The radiator has three power settings. At 2kW the Shelly’s power LED shows yellow-orange. At 1250W it shows yellow-green. At 750W, green. The colour indicates how hard the plug is working.

At 1250W, the current drops from 8.4A to ~5.2A. Internal resistive heating scales with I² — so 1250W produces roughly 39% of the internal heat that 2kW does. That should keep the Shelly well below its thermal protection threshold.

The tradeoff is heating capacity. At 2kW, the thermostat cycled 15 minutes ON / 15 minutes OFF — about 50% duty cycle. At 1250W, it’ll need longer ON periods. But the thermostat adapts automatically — it just holds the bang-bang bands regardless of how long each cycle takes.

Before switching power settings, the Shelly needed to cool down from 85.7°C — loading it at 1250W while already near the thermal limit could trigger another crash before it stabilised.

The first attempt at a cooldown script failed. It disabled the thermostat by writing "enabled": false to the config file and turned the relay off — but the thermostat daemon, running as a systemd service every 30 seconds, re-read the config and turned the relay back on before the script’s next poll. Toggling a config flag doesn’t work when a service is actively reading the same file on a faster loop.

The fix was obvious in hindsight: stop the systemd service entirely, not just toggle a config flag.

sudo systemctl stop lab-thermostat
curl --digest -u admin:$SHELLY_PASS "http://192.168.1.200/relay/0?turn=off"
# Poll internal temp every 30s until <50°C...
sudo systemctl start lab-thermostat

The Shelly cooled from 85.7°C to 50.0°C in about 12 minutes with no load. After switching the radiator to 1250W and restarting the thermostat, the first reading: 50.3°C at 1278W / 5.25A. A clean baseline — 35°C below where it was crashing.
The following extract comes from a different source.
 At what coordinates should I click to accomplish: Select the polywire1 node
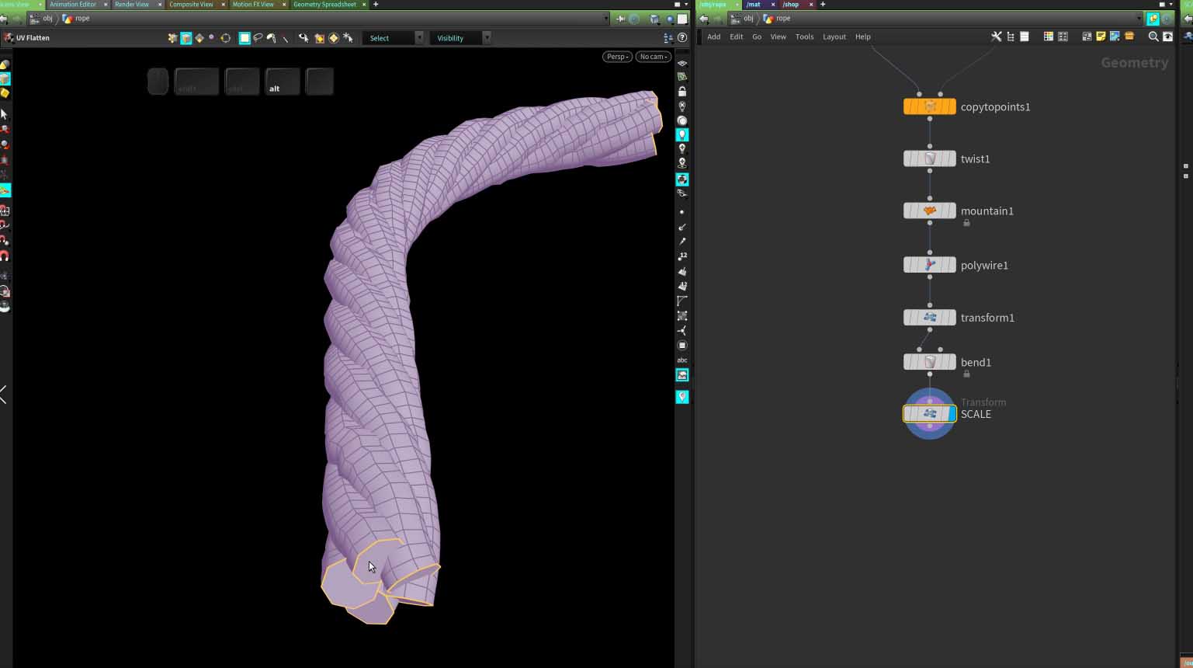pos(929,265)
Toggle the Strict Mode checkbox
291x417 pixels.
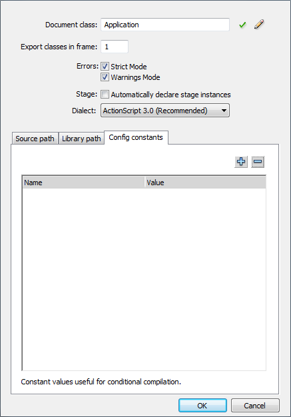[105, 66]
Twenty minutes of thermal monitoring confirmed the fix:

MinutesInternal tempNote
054.7°CClean start at 1250W
456.8°CRising fast
958.0°CSlowing
1458.8°CFlattening
2059.6°CPlateau

Equilibrium: ~60°C at 1250W. That’s 25°C below the crash threshold. At 2kW, the Shelly hit 85°C in 25 minutes and crashed. At 1250W, it stabilises at 60°C and stays there. The thermal reboots should be gone.

Where things stand

ItemStatus
ThermostatWorking, 22.8°C ± 0.4°C
ShellyFixed — 60°C at 1250W (was 85°C+ at 2kW)
Combined suitability96.7% (up from 22.9%)
Daily summaryFixed — task prompt updated
AgentRunning 24/7, reviewing thermostat each cycle
HumidityMarginal — 39–45%, needs humidifier

The system diagnosed itself. The thermostat log contained the housemate incident (10 hours of ON with no OFF) and the Shelly thermal pattern (consistent 18-minute reboots). The Shelly’s own RPC API reported the internal temperature and reset reason. No external tools needed — just reading the data that was already being collected.

Lesson: When you need to temporarily override a control loop, stop the service — don’t just flip a config flag. A config flag is a request; stopping the service is an order.